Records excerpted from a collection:
####

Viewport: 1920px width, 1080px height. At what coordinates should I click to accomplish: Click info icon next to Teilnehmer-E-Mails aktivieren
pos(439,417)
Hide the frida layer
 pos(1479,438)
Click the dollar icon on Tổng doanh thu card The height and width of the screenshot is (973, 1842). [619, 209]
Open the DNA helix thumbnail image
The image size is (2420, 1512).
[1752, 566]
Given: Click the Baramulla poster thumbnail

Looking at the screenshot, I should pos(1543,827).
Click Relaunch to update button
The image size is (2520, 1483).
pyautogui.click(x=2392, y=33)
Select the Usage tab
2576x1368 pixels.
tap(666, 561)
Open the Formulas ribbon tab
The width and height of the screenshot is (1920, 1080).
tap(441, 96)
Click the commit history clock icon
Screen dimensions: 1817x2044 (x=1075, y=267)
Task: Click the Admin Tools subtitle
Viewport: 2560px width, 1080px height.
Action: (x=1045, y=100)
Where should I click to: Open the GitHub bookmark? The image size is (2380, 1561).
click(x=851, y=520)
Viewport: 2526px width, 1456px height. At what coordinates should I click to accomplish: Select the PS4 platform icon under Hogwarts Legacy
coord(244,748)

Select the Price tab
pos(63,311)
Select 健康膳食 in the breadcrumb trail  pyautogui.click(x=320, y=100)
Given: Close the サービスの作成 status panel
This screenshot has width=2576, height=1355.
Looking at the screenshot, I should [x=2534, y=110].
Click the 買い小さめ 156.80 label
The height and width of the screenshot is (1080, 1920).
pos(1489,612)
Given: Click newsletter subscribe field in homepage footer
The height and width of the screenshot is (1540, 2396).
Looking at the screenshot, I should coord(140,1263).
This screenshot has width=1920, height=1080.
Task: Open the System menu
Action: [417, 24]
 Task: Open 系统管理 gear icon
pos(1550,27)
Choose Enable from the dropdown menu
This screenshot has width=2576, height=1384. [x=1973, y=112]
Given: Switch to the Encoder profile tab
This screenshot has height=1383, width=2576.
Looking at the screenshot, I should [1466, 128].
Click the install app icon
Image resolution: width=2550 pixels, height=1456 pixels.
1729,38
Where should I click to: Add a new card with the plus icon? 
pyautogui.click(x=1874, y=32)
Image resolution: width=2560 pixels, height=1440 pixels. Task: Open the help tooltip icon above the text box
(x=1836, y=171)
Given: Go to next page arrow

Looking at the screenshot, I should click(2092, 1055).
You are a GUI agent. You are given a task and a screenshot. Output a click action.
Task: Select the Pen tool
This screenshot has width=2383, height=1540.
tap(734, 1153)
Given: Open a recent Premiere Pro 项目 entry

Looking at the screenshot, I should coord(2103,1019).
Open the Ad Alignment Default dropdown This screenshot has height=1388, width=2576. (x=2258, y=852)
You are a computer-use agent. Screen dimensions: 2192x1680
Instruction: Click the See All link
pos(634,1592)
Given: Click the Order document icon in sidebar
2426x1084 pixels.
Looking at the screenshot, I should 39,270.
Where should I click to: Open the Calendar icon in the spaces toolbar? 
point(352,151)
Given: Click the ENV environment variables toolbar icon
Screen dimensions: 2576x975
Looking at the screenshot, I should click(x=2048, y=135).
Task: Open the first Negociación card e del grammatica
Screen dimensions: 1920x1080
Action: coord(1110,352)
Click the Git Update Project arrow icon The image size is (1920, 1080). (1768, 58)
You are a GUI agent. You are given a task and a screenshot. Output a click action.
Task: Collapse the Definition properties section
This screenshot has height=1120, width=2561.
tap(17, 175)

####

_Task to complete_. Output the entire set of records exactly as shown.

_Solution to the exercise_.
Viewport: 1920px width, 1080px height. At what coordinates should I click to accomplish: Click info icon next to Teilnehmer-E-Mails aktivieren
pos(439,417)
Hide the frida layer
 pos(1479,438)
Click the dollar icon on Tổng doanh thu card The height and width of the screenshot is (973, 1842). [619, 209]
Open the DNA helix thumbnail image
The image size is (2420, 1512).
[1752, 566]
Given: Click the Baramulla poster thumbnail

Looking at the screenshot, I should pos(1543,827).
Click Relaunch to update button
The image size is (2520, 1483).
pyautogui.click(x=2392, y=33)
Select the Usage tab
2576x1368 pixels.
tap(666, 561)
Open the Formulas ribbon tab
The width and height of the screenshot is (1920, 1080).
tap(441, 96)
Click the commit history clock icon
Screen dimensions: 1817x2044 (x=1075, y=267)
Task: Click the Admin Tools subtitle
Viewport: 2560px width, 1080px height.
Action: (x=1045, y=100)
Where should I click to: Open the GitHub bookmark? The image size is (2380, 1561).
click(x=851, y=520)
Viewport: 2526px width, 1456px height. At what coordinates should I click to accomplish: Select the PS4 platform icon under Hogwarts Legacy
coord(244,748)

Select the Price tab
pos(63,311)
Select 健康膳食 in the breadcrumb trail  pyautogui.click(x=320, y=100)
Given: Close the サービスの作成 status panel
This screenshot has width=2576, height=1355.
Looking at the screenshot, I should [x=2534, y=110].
Click the 買い小さめ 156.80 label
The height and width of the screenshot is (1080, 1920).
pos(1489,612)
Given: Click newsletter subscribe field in homepage footer
The height and width of the screenshot is (1540, 2396).
Looking at the screenshot, I should coord(140,1263).
This screenshot has width=1920, height=1080.
Task: Open the System menu
Action: [417, 24]
 Task: Open 系统管理 gear icon
pos(1550,27)
Choose Enable from the dropdown menu
This screenshot has width=2576, height=1384. [x=1973, y=112]
Given: Switch to the Encoder profile tab
This screenshot has height=1383, width=2576.
Looking at the screenshot, I should [1466, 128].
Click the install app icon
Image resolution: width=2550 pixels, height=1456 pixels.
1729,38
Where should I click to: Add a new card with the plus icon? 
pyautogui.click(x=1874, y=32)
Image resolution: width=2560 pixels, height=1440 pixels. Task: Open the help tooltip icon above the text box
(x=1836, y=171)
Given: Go to next page arrow

Looking at the screenshot, I should click(2092, 1055).
You are a GUI agent. You are given a task and a screenshot. Output a click action.
Task: Select the Pen tool
This screenshot has width=2383, height=1540.
tap(734, 1153)
Given: Open a recent Premiere Pro 项目 entry

Looking at the screenshot, I should coord(2103,1019).
Open the Ad Alignment Default dropdown This screenshot has height=1388, width=2576. (x=2258, y=852)
You are a computer-use agent. Screen dimensions: 2192x1680
Instruction: Click the See All link
pos(634,1592)
Given: Click the Order document icon in sidebar
2426x1084 pixels.
Looking at the screenshot, I should 39,270.
Where should I click to: Open the Calendar icon in the spaces toolbar? 
point(352,151)
Given: Click the ENV environment variables toolbar icon
Screen dimensions: 2576x975
Looking at the screenshot, I should click(x=2048, y=135).
Task: Open the first Negociación card e del grammatica
Screen dimensions: 1920x1080
Action: coord(1110,352)
Click the Git Update Project arrow icon The image size is (1920, 1080). (1768, 58)
You are a GUI agent. You are given a task and a screenshot. Output a click action.
Task: Collapse the Definition properties section
This screenshot has height=1120, width=2561.
tap(17, 175)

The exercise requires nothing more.